Best        Average     Worst       Memory      Stable
n log n     n log n     n log n     n           No

However, cpp-sort implements it as a sorter adapter so you can actually choose the sorting algorithm that will be used to sort the iterators, making it possible to use a stable sorting algorithm instead. Note that the memory footprint of the algorithm is negligible when the size of the elements to sort is big since only iterators and booleans are stored. It makes mountain sort the ideal sorting algorithm when the objects to sort are huge and the comparisons are cheap (remember: you may want to sort fridges by price, or mountains by height). You can find a standalone implementation of mountain sort in the dedicated repository.

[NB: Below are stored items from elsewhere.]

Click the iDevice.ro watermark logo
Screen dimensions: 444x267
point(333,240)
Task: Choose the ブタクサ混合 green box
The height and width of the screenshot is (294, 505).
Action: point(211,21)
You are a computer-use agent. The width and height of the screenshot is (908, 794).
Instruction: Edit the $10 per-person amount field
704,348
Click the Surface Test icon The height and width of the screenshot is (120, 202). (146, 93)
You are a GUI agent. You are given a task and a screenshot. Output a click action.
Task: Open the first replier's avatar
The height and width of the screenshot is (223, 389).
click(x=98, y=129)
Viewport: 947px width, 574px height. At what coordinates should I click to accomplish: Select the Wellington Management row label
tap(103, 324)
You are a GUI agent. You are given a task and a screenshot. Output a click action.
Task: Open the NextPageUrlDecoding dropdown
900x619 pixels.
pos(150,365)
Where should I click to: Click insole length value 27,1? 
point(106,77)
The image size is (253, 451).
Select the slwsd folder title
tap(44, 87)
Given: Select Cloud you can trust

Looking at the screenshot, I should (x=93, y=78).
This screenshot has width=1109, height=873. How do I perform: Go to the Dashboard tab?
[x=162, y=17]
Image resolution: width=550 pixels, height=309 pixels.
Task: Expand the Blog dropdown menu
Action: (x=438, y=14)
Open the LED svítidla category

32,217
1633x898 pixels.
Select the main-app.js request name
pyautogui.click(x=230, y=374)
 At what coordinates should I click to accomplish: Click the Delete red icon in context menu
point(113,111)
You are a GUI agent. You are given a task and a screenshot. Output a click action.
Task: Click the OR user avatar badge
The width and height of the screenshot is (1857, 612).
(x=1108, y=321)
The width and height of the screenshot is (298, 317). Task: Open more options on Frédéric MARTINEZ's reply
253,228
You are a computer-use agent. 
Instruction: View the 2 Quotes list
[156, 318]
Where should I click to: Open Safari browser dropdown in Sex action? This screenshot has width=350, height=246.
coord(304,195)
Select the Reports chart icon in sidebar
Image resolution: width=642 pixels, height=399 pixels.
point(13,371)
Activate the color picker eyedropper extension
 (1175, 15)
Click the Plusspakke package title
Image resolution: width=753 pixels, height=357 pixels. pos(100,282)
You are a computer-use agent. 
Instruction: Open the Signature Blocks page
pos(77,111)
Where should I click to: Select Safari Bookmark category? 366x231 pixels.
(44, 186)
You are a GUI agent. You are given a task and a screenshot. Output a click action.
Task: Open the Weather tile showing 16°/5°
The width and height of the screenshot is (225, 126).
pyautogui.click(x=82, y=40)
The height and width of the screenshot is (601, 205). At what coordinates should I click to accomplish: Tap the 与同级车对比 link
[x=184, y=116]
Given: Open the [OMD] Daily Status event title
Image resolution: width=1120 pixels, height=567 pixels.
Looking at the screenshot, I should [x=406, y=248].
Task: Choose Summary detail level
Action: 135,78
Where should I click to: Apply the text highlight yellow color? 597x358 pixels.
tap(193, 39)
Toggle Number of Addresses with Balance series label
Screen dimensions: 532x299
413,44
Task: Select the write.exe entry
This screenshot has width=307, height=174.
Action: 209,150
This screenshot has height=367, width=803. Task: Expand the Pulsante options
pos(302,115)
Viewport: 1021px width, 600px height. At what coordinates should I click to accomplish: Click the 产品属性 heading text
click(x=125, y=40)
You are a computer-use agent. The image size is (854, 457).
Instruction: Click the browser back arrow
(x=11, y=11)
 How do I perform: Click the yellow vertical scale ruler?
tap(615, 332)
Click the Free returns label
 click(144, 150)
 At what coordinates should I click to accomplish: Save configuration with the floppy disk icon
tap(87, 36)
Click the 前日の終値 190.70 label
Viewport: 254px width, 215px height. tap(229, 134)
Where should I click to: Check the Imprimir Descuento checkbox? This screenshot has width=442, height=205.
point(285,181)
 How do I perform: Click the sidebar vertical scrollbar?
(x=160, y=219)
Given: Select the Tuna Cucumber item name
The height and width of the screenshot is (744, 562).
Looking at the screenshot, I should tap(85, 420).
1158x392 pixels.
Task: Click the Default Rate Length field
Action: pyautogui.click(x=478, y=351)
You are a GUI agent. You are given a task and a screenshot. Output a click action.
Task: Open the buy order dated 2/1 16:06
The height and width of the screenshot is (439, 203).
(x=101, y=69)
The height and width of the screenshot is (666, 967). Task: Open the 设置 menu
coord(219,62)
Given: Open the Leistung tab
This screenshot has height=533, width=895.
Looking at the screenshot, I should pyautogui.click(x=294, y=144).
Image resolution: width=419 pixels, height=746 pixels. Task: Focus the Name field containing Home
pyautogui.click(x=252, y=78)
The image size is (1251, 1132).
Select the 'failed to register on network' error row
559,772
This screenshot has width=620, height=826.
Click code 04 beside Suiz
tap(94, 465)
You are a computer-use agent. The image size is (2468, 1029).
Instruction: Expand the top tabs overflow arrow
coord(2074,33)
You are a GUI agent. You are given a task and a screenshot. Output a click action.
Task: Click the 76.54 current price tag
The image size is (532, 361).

Improvements to poplar sort & poplar heap

cpp-sort ships an implementation of a poplar sort which roughly follows the algorithm as described by Coenraad Bron and Wim H. Hesselink in their paper Smoothsort revisited. However, I later managed to improve the space complexity of the algorithm by making the underlying poplar heap data structure a proper implicit data structure. You can read more about this experiment in the dedicated project page. The algorithm used by poplar_heap does not used the O(1) space complexity algorithm because it was measured to be slower on average that the old algorithm with O(log n) space complexity.

I later realized that the data structure I called poplar heap had already been described by Nicholas J. A. Harvey and Kevin Zatloukal under the name post-order heap. I however believe that some of the heap construction methods described in my repository are novel.

quick_merge_sort

I borrowed some ideas from Edelkamp and Weiß QuickXsort and QuickMergesort algorithms, and came up with a version of QuickMergesort that uses a median-of-median selection algorithm to split the collection into two partitions respectively two thirds and one thirds of the original one. This allows to use an internal mergesort on the left partition while maximizing the number of elements merged in one pass. Then the algorithm is recursively called on the smaller partition, leading to an algorithm that can run in O(n log n) time and O(1) space on bidirectional iterators.

Somehow Edelkamp and Weiß eventually published a paper afew years later decribing the same flavour of QuickMergesort with properly computed algorithmic complexities. I have a standalone implementation of quick_merge_sort in another repository, albeit currently lacking a proper explanation of how it works. It has the time and space complexity mentioned earlier, as opposed to the cpp-sort version of the algorithm where I chose to have theoretically worse algorithms from a complexity point of view, but that are nonetheless generally faster in practice.